I send my prayers to anyone affected by the Colorado theatre shooting. My heart weeps for you.
I’m a Virgo. Most of the time, I’m ok with my home looking well lived in. Children leave toys out mid-game. Craft projects are in progress. And there’s always a DIY home improvement going on somewhere in the house. But when the perfectionist, pragmatic Virgo in me rears her head, I go on major cleaning streaks. I’m talking get-out-the-toothbrush-to-scrub-the-corners Virgo Clean Streak.
Virgo Clean Streak
Every once in a while this happens. Probably not often enough. And by now, Will knows enough to stand back and let me charge full speed ahead. It happened this weekend. I just couldn’t stand the state of our basement any longer. Since I use our 4th bedroom as a craft room/office, we don’t have any where pleasant for guests to stay. And Will doesn’t really have office space of his own, either, which impedes the launch of his new business.
How to decide what to keep and what to toss
We have a whole basement and it was uselessly filled with stuff. So I rolled up my sleeves, put on some tunes, and started working my way through everything as realistically and unemotionally as I could. And you know what? It was easier than expected. I must be at some sort of threshold because what I processed over the weekend had proven too difficult to deal with in earlier attempts to clear the basement. I allowed myself to be honest about whether I really needed or wanted all this stuff. Anything I really wanted to keep went into ONE laundry basket, and everything else went into boxes for donation or garbage bags.
There were a few moments where I wavered and wanted to keep some things.

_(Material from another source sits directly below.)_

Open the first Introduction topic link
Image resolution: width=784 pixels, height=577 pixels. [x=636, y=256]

Like my Mom, I can see the “potential” of future projects. But I kept reminding myself that reclaiming this space was more important than vintage sheet music for decoupage, or a stacks of plastic party drinking cups left over from our wedding…9 years ago. I want to transform this space into a place to build memories and experiences. That has more value to me now than dusty boxes of trinkets packed up from our old house and never reopened when we moved here.

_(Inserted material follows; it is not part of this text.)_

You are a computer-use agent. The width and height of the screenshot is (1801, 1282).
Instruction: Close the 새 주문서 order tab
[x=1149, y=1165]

As I thought of that, it got easier and easier to move items into the donation boxes and wish them well in their future homes. And the more I let go, the lighter my heart felt. My mood improved. My skin cleared. Well, maybe not, but I certainly felt a glow of accomplishment to see the stack of boxes by the door growing.
What Did I Find?
In the clear out, I found a number of things to give to friends of mine. A book about dogs goes to a co-worker who just got a Huskie puppy. The bassinet that cradled my babies the first few months of their lives is going to a friend expecting his first child next month. And for myself, I found the CD of images I took about 5 years ago at Moms house when Lynn and I snuck in to do a quick “tidy.” I’ll share those in a future post.
In the end, Will and I loaded 11 donation boxes into the car. I filled 2 large bags of trash. I reorganized 7 mishmashed plastic and cardboard boxes of hand-me-down clothes for my little Quinn into 3 locking Rubbermaid containers, and found a whole bunch of baby clothes I didn’t even know we had. That gets shared with another co-worker having a baby girl in October.

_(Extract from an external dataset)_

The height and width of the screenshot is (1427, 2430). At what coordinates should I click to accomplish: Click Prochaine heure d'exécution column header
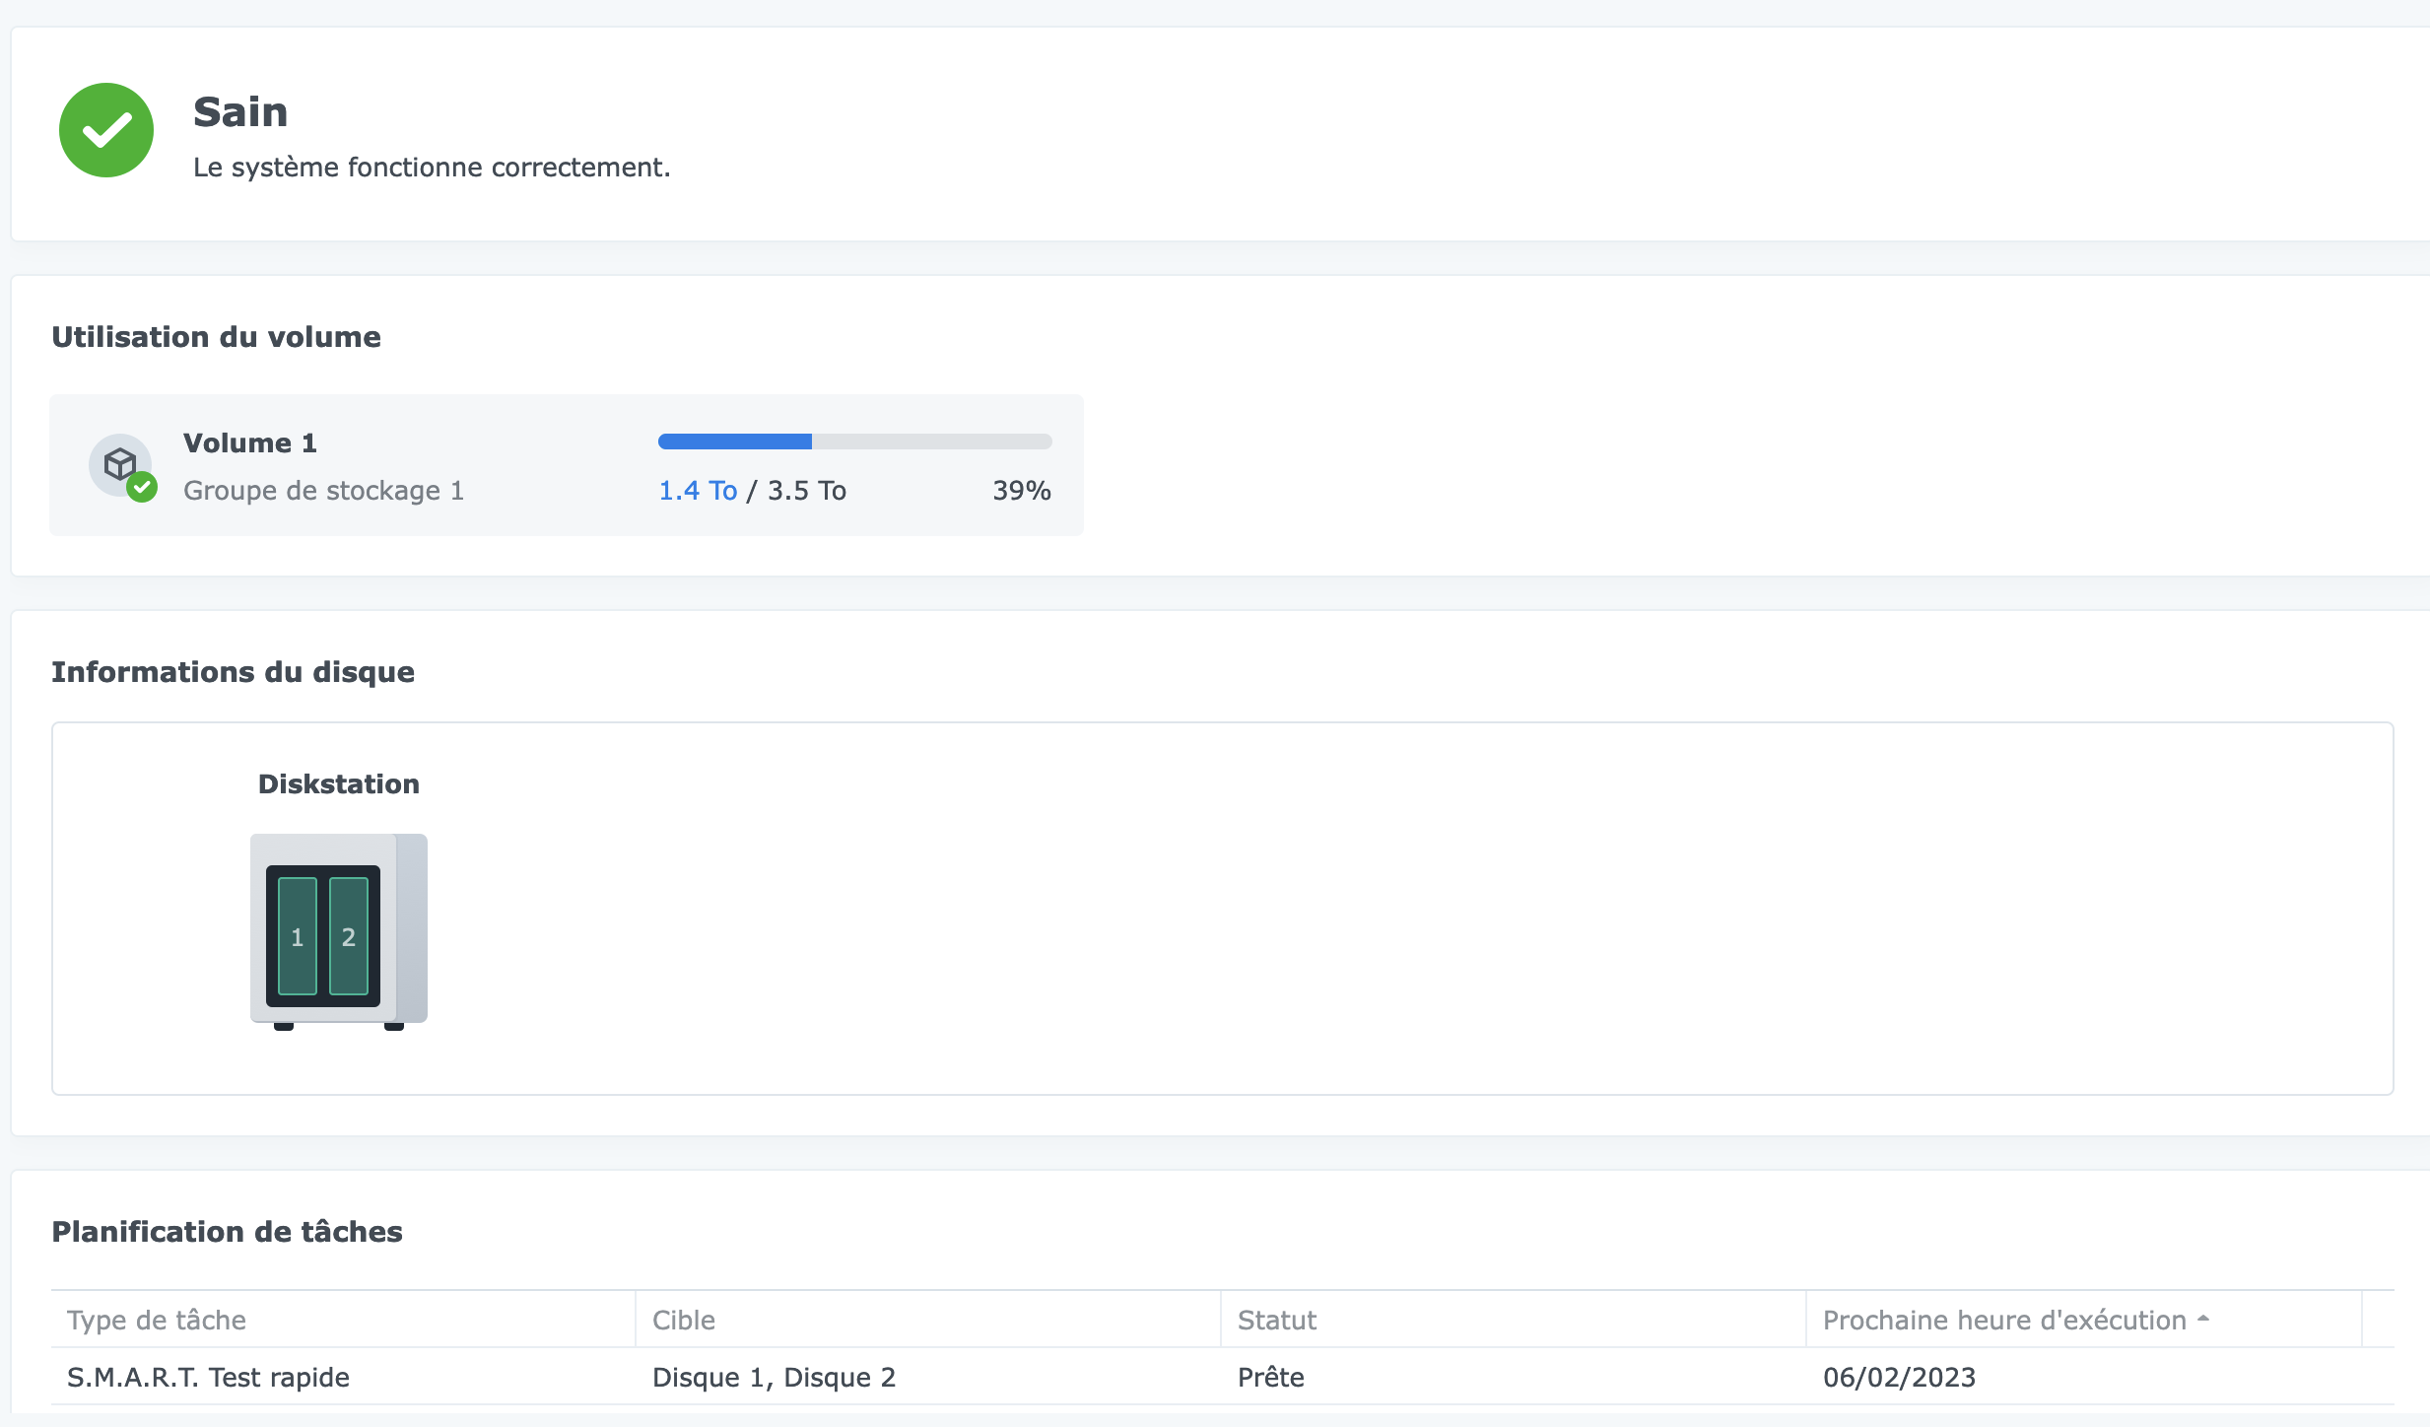pos(2003,1320)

There’s still some stuff to shuffle around and reorganize. I’m sure I could purge even more if I get another Virgo Clean Streak. Will needs to pack up all his wine-making supplies for a while. There’s a cold cellar to rip out and move to a different area. And if we can clean enough open space, we’ll frame in new walls to make new office space and accommodations for guests. Put up shelves to get what’s left up off the floor. Wall off the furnace. Ultimately, make this a warm and inviting space to spend quality time. And as much potential all that stuff had, the potential of the space is even greater.
Getting rid of all that stuff was SO liberating. I feel like I lost 100 pounds. In fact, I put on my skinny jeans to celebrate!